Ernesto Gómez

Personal information
- Full name: Ernesto Gómez Sánchez
- Date of birth: 5 March 1982 (age 43)
- Place of birth: Murcia, Spain
- Position(s): Midfielder, Forward

Senior career*
- Years: Team / Apps / (Gls)
- 0000-2002: Real Madrid Castilla / 36 / (5)
- 2002-2003: Toledo / 24 / (4)
- 2003-2004: Mallorca B / 21 / (1)
- 2004-2005: Girona / 27 / (1)
- 2005-2006: Real Valladolid Promesas / 21 / (1)
- Horadada
- Binéfar
- 2009–2010: Niki Volos
- 2010–2011: Veria / 8 / (1)
- Cieza
- Catarroja / 1+ / (0+)
- Torrevieja / 13+ / (2+)
- 0000-2014: Horadada / 8+ / (2+)
- 2015: Orihuela / 24 / (0)
- 2016: Hong Kong Rangers / 7 / (4)
- 2016: Mar Menor / 1+ / (1+)
- 2017: Cieza / 14 / (2)
- 2017: Pinatar / 11 / (0)

= Ernesto Gómez (footballer, born 1982) =

Spanish footballer

Ernesto Gómez Sánchez (born 5 March 1982) is a Spanish former footballer who is last known to have played as a midfielder or forward for Pinatar.

==Career==

As a youth player, Gómez joined the youth academy of Real Madrid, Spain's most successful club.

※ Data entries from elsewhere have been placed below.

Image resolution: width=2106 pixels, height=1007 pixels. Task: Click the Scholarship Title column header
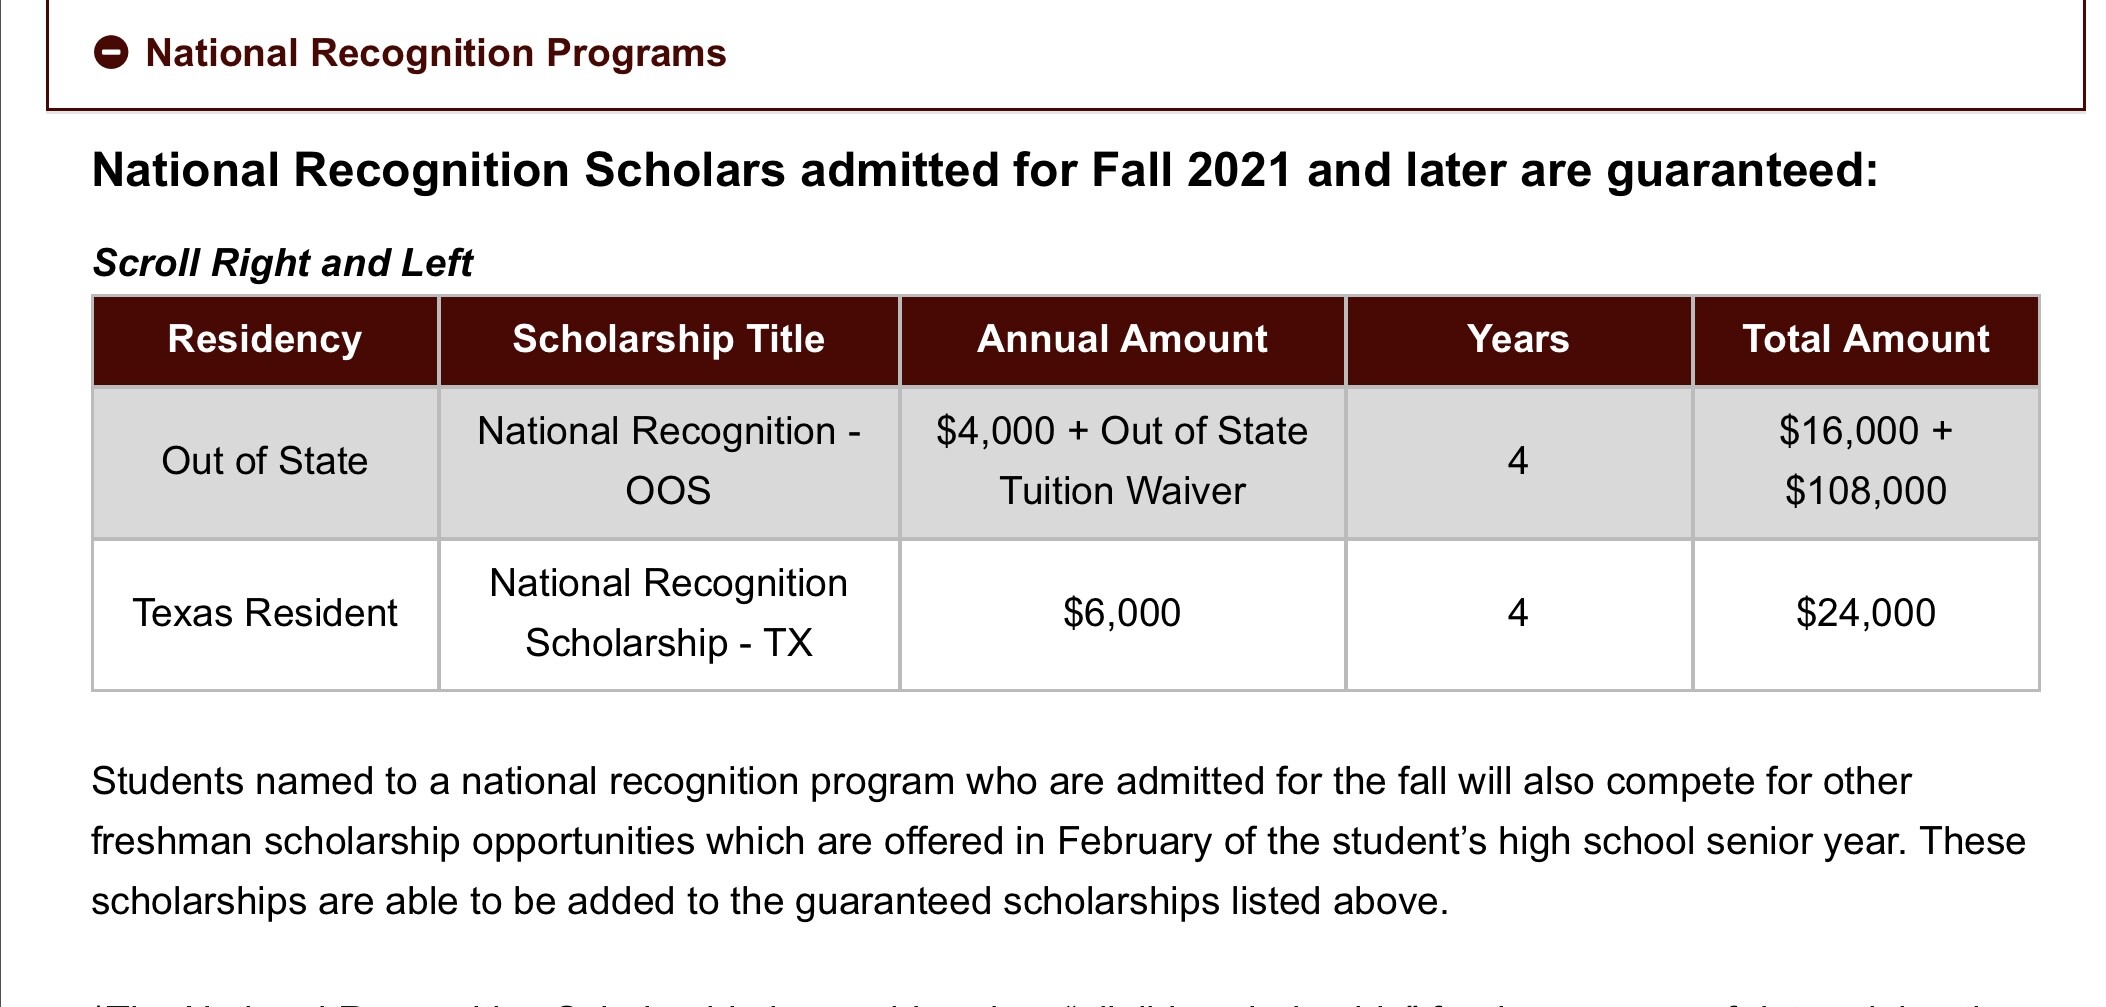coord(668,340)
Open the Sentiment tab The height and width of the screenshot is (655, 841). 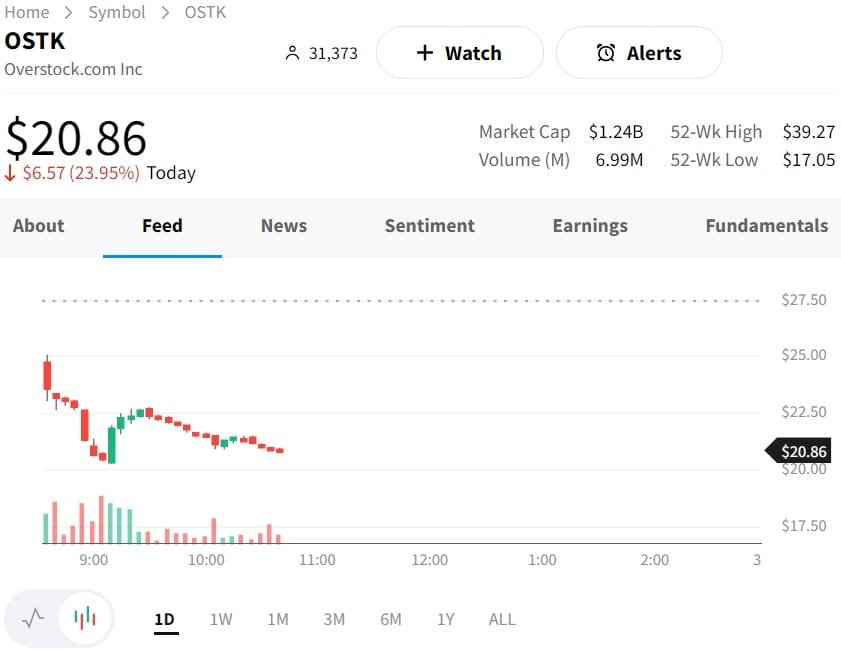tap(430, 226)
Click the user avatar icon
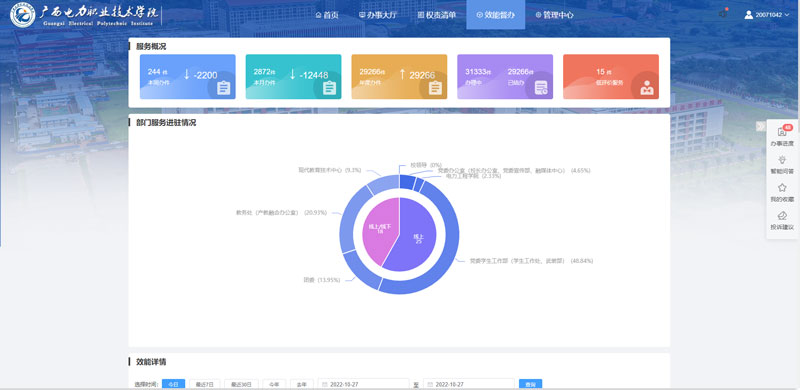Screen dimensions: 800x390 [x=748, y=15]
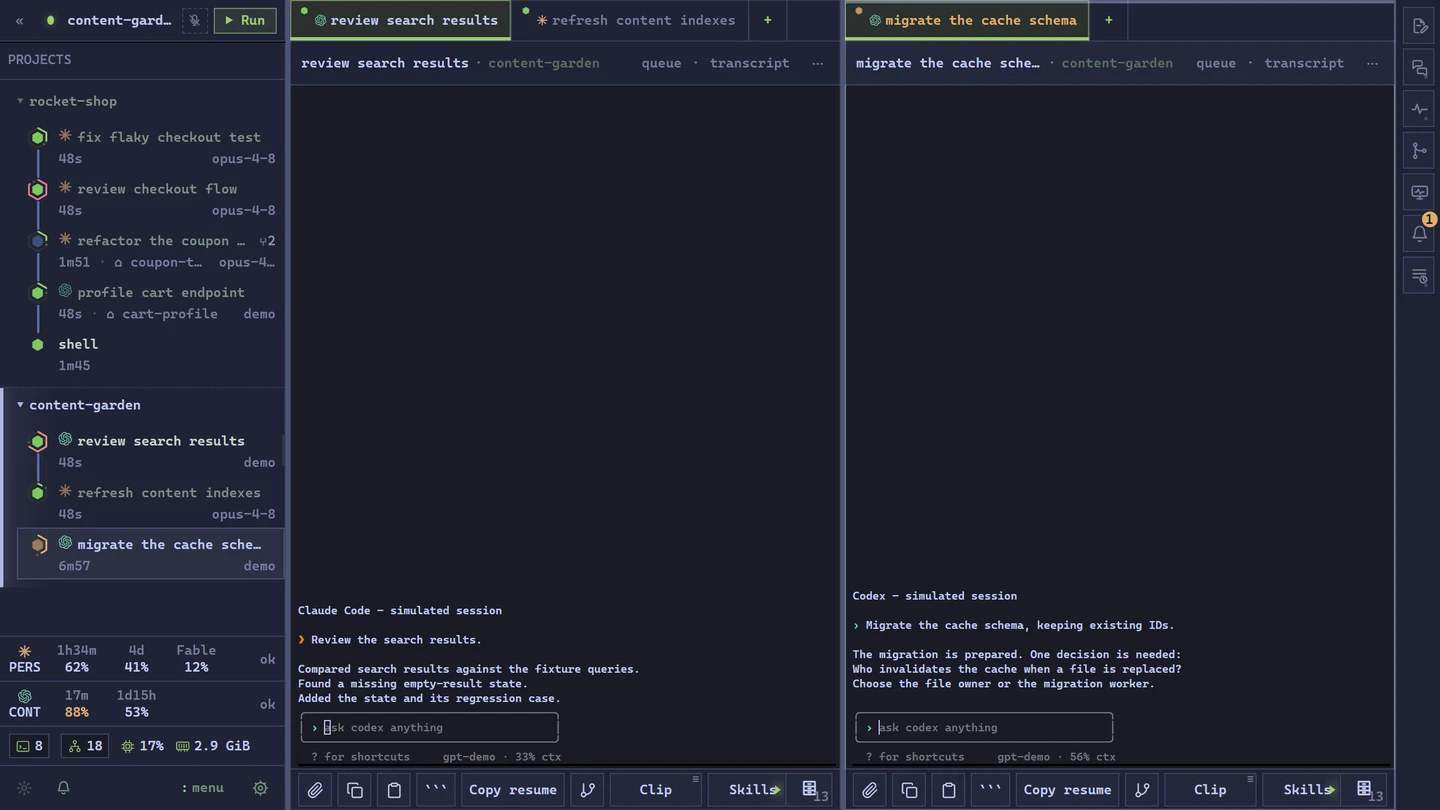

In 2002, he signed for Toledo in the Spanish third division from the reserves of Real Madrid.

In 2006, he signed for Spanish fourth division side Horadada.

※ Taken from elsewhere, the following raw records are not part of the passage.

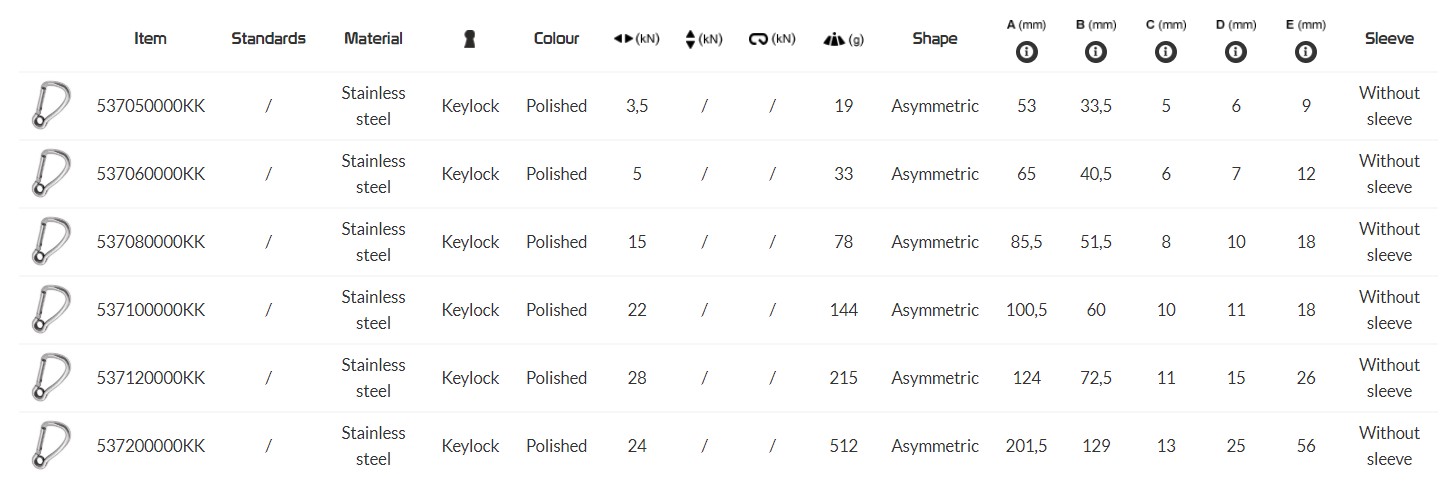Click the Shape column header

point(934,38)
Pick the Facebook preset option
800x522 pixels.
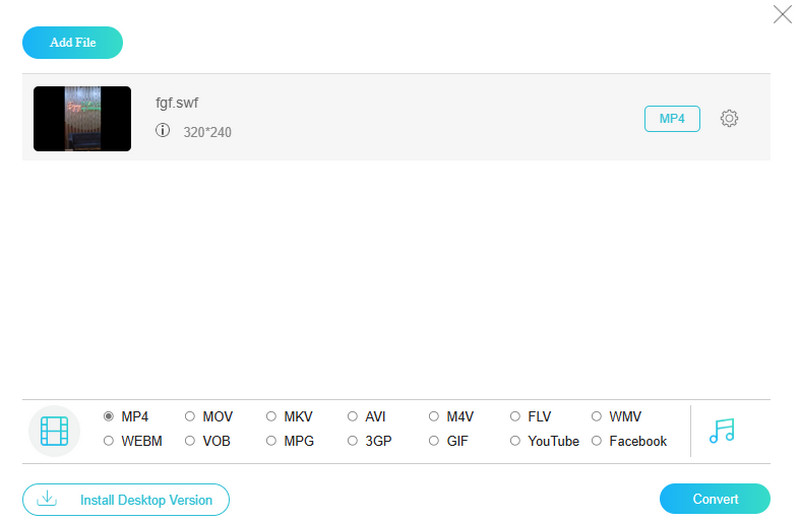597,440
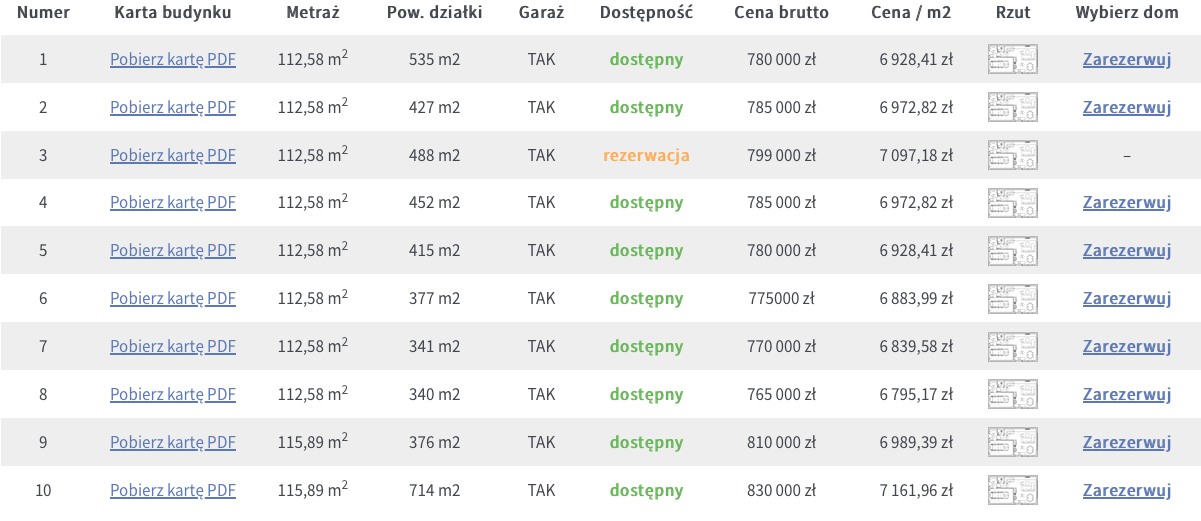Screen dimensions: 1201x521
Task: Show floor plan thumbnail for house 6
Action: pyautogui.click(x=1012, y=299)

In 2009, Gómez signed for Niki Volos in the Greek lower leagues.

In 2010, he signed for Greek second division team Veria, where he made 9 appearances and scored 1 goal.

In 2015, Gómez signed for Orihuela in the Spanish fourth division after a trial and playing for Spanish fifth division outfit Horadada.

Before the second half of 2015/16, he signed for Hong Kong Rangers in Hong Kong after being released by Orihuela.